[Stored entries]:
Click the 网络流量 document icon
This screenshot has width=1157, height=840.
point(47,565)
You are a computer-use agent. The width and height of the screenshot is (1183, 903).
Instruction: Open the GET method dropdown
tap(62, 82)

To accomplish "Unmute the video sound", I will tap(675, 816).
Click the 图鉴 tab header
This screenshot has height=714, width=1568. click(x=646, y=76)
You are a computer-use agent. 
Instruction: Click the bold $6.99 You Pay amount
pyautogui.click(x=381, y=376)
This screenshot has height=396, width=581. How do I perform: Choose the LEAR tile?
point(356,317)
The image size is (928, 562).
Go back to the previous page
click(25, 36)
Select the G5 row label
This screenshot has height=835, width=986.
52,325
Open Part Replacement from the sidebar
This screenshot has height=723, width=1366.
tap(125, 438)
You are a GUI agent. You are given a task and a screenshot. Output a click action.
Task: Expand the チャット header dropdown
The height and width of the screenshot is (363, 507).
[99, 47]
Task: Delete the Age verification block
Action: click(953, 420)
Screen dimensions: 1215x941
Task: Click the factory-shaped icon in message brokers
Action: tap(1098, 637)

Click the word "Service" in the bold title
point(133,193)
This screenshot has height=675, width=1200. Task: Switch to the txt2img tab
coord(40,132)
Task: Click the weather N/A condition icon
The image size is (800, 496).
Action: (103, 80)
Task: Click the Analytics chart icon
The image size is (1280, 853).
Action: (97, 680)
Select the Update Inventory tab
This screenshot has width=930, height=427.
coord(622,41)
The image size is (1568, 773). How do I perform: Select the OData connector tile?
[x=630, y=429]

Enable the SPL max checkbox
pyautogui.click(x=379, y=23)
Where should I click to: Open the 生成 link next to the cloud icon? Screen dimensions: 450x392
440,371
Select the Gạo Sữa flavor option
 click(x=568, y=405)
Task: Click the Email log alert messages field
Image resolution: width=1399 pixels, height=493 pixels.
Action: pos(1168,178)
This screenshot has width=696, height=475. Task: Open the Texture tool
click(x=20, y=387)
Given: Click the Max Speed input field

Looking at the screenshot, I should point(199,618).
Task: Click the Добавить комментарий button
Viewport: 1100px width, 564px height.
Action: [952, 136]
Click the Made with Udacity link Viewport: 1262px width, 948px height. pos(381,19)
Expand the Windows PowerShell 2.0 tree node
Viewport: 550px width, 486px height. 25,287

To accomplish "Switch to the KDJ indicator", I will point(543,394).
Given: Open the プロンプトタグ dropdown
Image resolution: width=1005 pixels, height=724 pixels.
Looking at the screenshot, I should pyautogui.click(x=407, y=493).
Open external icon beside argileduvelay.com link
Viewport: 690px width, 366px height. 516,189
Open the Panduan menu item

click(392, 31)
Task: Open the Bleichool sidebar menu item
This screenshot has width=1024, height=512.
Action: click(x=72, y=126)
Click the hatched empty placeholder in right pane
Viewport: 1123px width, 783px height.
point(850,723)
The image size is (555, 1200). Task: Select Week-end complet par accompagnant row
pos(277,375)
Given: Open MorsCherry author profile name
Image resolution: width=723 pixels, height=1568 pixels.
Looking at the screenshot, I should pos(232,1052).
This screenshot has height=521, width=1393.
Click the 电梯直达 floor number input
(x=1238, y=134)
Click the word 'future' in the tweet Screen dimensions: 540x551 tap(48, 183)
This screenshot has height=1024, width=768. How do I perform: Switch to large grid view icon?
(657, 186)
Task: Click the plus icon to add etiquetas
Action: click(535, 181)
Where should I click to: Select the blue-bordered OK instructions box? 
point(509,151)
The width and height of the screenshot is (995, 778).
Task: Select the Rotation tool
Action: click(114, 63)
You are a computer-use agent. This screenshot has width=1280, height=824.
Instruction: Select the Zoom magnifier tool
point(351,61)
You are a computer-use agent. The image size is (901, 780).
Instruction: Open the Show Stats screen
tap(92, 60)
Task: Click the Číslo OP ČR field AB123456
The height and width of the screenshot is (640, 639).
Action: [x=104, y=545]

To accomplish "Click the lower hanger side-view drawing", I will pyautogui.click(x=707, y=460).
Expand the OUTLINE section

[WHAT THE EXERCISE ASKS]:
For this exercise, output all the data exactly as shown above.

[EXERCISE SOLUTION]:
Click the 网络流量 document icon
This screenshot has width=1157, height=840.
point(47,565)
You are a computer-use agent. The width and height of the screenshot is (1183, 903).
Instruction: Open the GET method dropdown
tap(62, 82)

To accomplish "Unmute the video sound", I will tap(675, 816).
Click the 图鉴 tab header
This screenshot has height=714, width=1568. click(x=646, y=76)
You are a computer-use agent. 
Instruction: Click the bold $6.99 You Pay amount
pyautogui.click(x=381, y=376)
This screenshot has height=396, width=581. How do I perform: Choose the LEAR tile?
point(356,317)
The image size is (928, 562).
Go back to the previous page
click(25, 36)
Select the G5 row label
This screenshot has height=835, width=986.
52,325
Open Part Replacement from the sidebar
This screenshot has height=723, width=1366.
tap(125, 438)
You are a GUI agent. You are given a task and a screenshot. Output a click action.
Task: Expand the チャット header dropdown
The height and width of the screenshot is (363, 507).
[99, 47]
Task: Delete the Age verification block
Action: click(953, 420)
Screen dimensions: 1215x941
Task: Click the factory-shaped icon in message brokers
Action: tap(1098, 637)

Click the word "Service" in the bold title
point(133,193)
This screenshot has height=675, width=1200. Task: Switch to the txt2img tab
coord(40,132)
Task: Click the weather N/A condition icon
The image size is (800, 496).
Action: (103, 80)
Task: Click the Analytics chart icon
The image size is (1280, 853).
Action: (97, 680)
Select the Update Inventory tab
This screenshot has width=930, height=427.
coord(622,41)
The image size is (1568, 773). How do I perform: Select the OData connector tile?
[x=630, y=429]

Enable the SPL max checkbox
pyautogui.click(x=379, y=23)
Where should I click to: Open the 生成 link next to the cloud icon? Screen dimensions: 450x392
440,371
Select the Gạo Sữa flavor option
 click(x=568, y=405)
Task: Click the Email log alert messages field
Image resolution: width=1399 pixels, height=493 pixels.
Action: pos(1168,178)
This screenshot has width=696, height=475. Task: Open the Texture tool
click(x=20, y=387)
Given: Click the Max Speed input field

Looking at the screenshot, I should point(199,618).
Task: Click the Добавить комментарий button
Viewport: 1100px width, 564px height.
Action: [952, 136]
Click the Made with Udacity link Viewport: 1262px width, 948px height. pos(381,19)
Expand the Windows PowerShell 2.0 tree node
Viewport: 550px width, 486px height. 25,287

To accomplish "Switch to the KDJ indicator", I will point(543,394).
Given: Open the プロンプトタグ dropdown
Image resolution: width=1005 pixels, height=724 pixels.
Looking at the screenshot, I should pyautogui.click(x=407, y=493).
Open external icon beside argileduvelay.com link
Viewport: 690px width, 366px height. 516,189
Open the Panduan menu item

click(392, 31)
Task: Open the Bleichool sidebar menu item
This screenshot has width=1024, height=512.
Action: click(x=72, y=126)
Click the hatched empty placeholder in right pane
Viewport: 1123px width, 783px height.
point(850,723)
The image size is (555, 1200). Task: Select Week-end complet par accompagnant row
pos(277,375)
Given: Open MorsCherry author profile name
Image resolution: width=723 pixels, height=1568 pixels.
Looking at the screenshot, I should pos(232,1052).
This screenshot has height=521, width=1393.
Click the 电梯直达 floor number input
(x=1238, y=134)
Click the word 'future' in the tweet Screen dimensions: 540x551 tap(48, 183)
This screenshot has height=1024, width=768. How do I perform: Switch to large grid view icon?
(657, 186)
Task: Click the plus icon to add etiquetas
Action: click(535, 181)
Where should I click to: Select the blue-bordered OK instructions box? 
point(509,151)
The width and height of the screenshot is (995, 778).
Task: Select the Rotation tool
Action: click(114, 63)
You are a computer-use agent. This screenshot has width=1280, height=824.
Instruction: Select the Zoom magnifier tool
point(351,61)
You are a computer-use agent. The image size is (901, 780).
Instruction: Open the Show Stats screen
tap(92, 60)
Task: Click the Číslo OP ČR field AB123456
The height and width of the screenshot is (640, 639).
Action: [x=104, y=545]

To accomplish "Click the lower hanger side-view drawing", I will pyautogui.click(x=707, y=460).
Expand the OUTLINE section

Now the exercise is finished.